“Who is barging into my kitchen on Whitsunday,” Pasqua said, her voice building to roar as she turned around. She was dumbfounded a moment. “Martin?”
His voice was loud and thickly accented. “It is a good reason, Pasqua, and I will beg you not to raise your voice at me again. Even these many years have not dulled the ache from hearing you rant, by Cheshu. Tell me where the Aldermaston is, and I will be on my way as quickly as I came.” He turned his fiery eyes to Lia. “Do not stare so, lass, that will not do. Not at all. The rudeness of children these days. I will relieve you of several of those since the tray looks so heavy.” And with dirty fingers, he snatched three pizzelles and started eating one. Crumbs clung to his beard.
Lia looked back at Pasqua. She stood silently, her mouth gaping open, staring at the intruder. “Martin,” she said again, almost whispering. Then her eyes blazed with white-hot heat. “Out. Now. Out!”
He leaned against the doorframe and cocked his eyebrow at her, waiting.
“Get that tray away from him, Lia. Do not let him steal another bite. Where is that broom? Sowe – the broom! Out, Martin. Out!”
“Huff and holler all you like, Pasqua. Just tell me where I can find the Aldermaston and I will go.” He wandered over to a nearby barrel with a perfect dish of sambocade. Not a slice had been cut into it yet. “I always did fancy this dish of yours. I just might have a taste of it.”
“If you touch it, I will have your finger in a stew!”
He stood over it, eyeing it hungrily. “Just a little. I will use a spoon.”
“Do. Not. Touch. It!”
“The Aldermaston is in the manor,” Lia said, nodding to the man respectfully and nudging him with her eyes towards the door. “I will take you, sir, as I was just on my way.”
“Kind of you lass, but I know the way. Much has changed since I last roved these grounds. Much indeed, including yourself.” His eyes burned like blue fire. “Why, you were but a mewling little thing. It was I who found you in a basket that night, lass. I who brought you to Pasqua, if she has sense enough to remember your first taste of milk. I left Muirwood when you were but a seedling, but how you have sprouted! You have the same look about you. Why, you are even taller than me now. On our way then. Pasqua, I will have some of that later, mind you. You will save me a slice.”

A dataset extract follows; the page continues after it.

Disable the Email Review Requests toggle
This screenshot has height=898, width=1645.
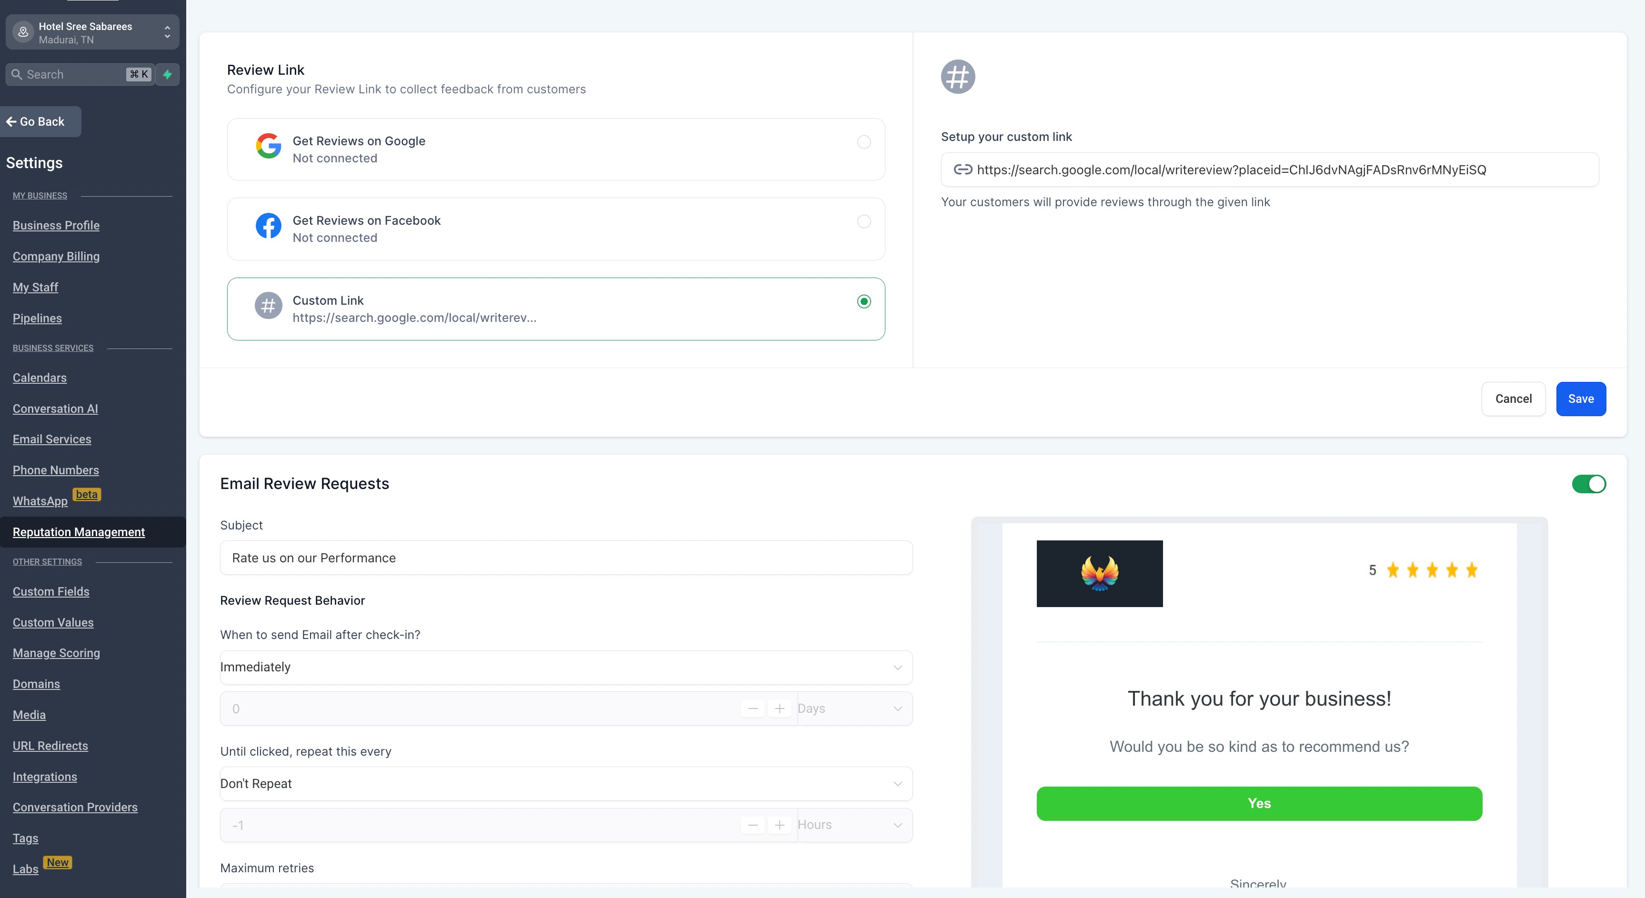[x=1588, y=484]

And he said it in such a way that Lia felt the tingle of the Medium thread through his words.
* * *
“You wanted to see me when the guests left, Aldermaston?” Lia said, clenching her hands as she stepped into his study. “Astrid said they were gone.”
The Aldermaston’s voice was leathery and out of breath. “You may go, Martin. Enjoy the festival. I will speak to her. Alone.”

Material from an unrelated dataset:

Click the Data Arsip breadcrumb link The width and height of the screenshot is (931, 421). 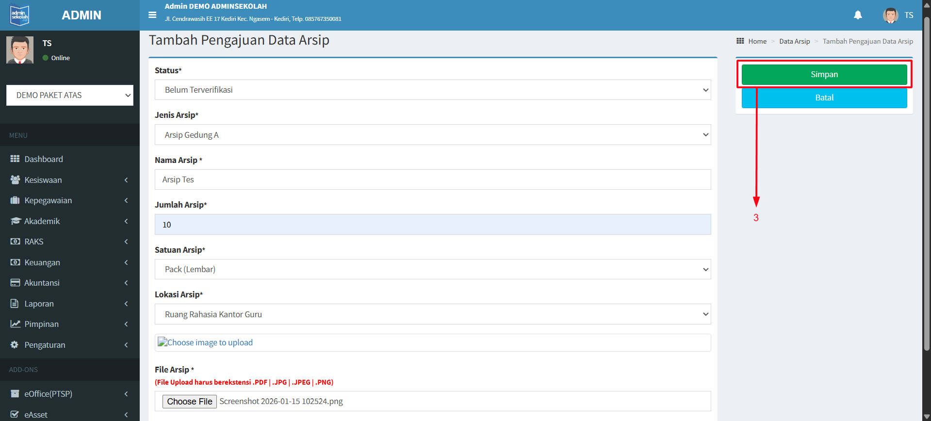[x=794, y=41]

She had interrupted a conversation and paused, looking about the room. Lia had not seen Martin in the shadows on the other side at first. He blended in well, his features still and brooding. With a sour-faced shrug, he rose from the window seat and crossed to the door, staring intently at Lia all the while, his expression growing sterner and sterner, as if he found something very distasteful about meeting her a second time.
Even with the conversation unfinished, Martin obliged. “All in due time, Aldermaston. Aye, all in due time. Enjoy the festival. As if I will enjoy myself watching for sneaky cutpurses or learners getting too cuddly under the eaves instead of eating finch pie. Enjoy myself, by Cheshu.” He gave Lia one final scorpion look and then shut the door behind him, hard.

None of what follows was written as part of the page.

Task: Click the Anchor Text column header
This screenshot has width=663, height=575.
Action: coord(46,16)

Lia turned and found the Aldermaston reaching down and lifting something heavy to the table. She recognized it instantly as Jon Hunter’s gladius, except it was polished and the leather scabbard smelled of oil soap. Next, he set down two leather bracers, a shooting glove, a tunic girdle, and a quiver of arrows. Each item had been painstakingly polished. Finally, the bow came next and the Aldermaston set it on top of them all. Slowly, deliberately, he pushed them towards her.
Lia swallowed. “I do not understand.”
“The Medium weighs heavily on me tonight, child. Concerning you. The feelings have persisted and I am too old to bother ignoring them. These are yours now. Tomorrow, after Whitsunday, you are the new hunter of Muirwood. I sent for Martin to train you. He is not pleased with the choice, as you could tell, but he will obey. There is no one better than he that I could trust to train you. He is Pry-rian, actually, which makes it all the more interesting considering our discussions since the death of the old king at Winterrowd. Your training begins tomorrow, as I said.”
Years before, Lia had stumbled off the ladder steps carrying a heavy sack of flour, had fallen on her back, the sack spewing flour dust all over her, nearly choking her to death. She felt like that now, her world turned upside down, her head aching and mouth too full of questions to even know how to start speaking.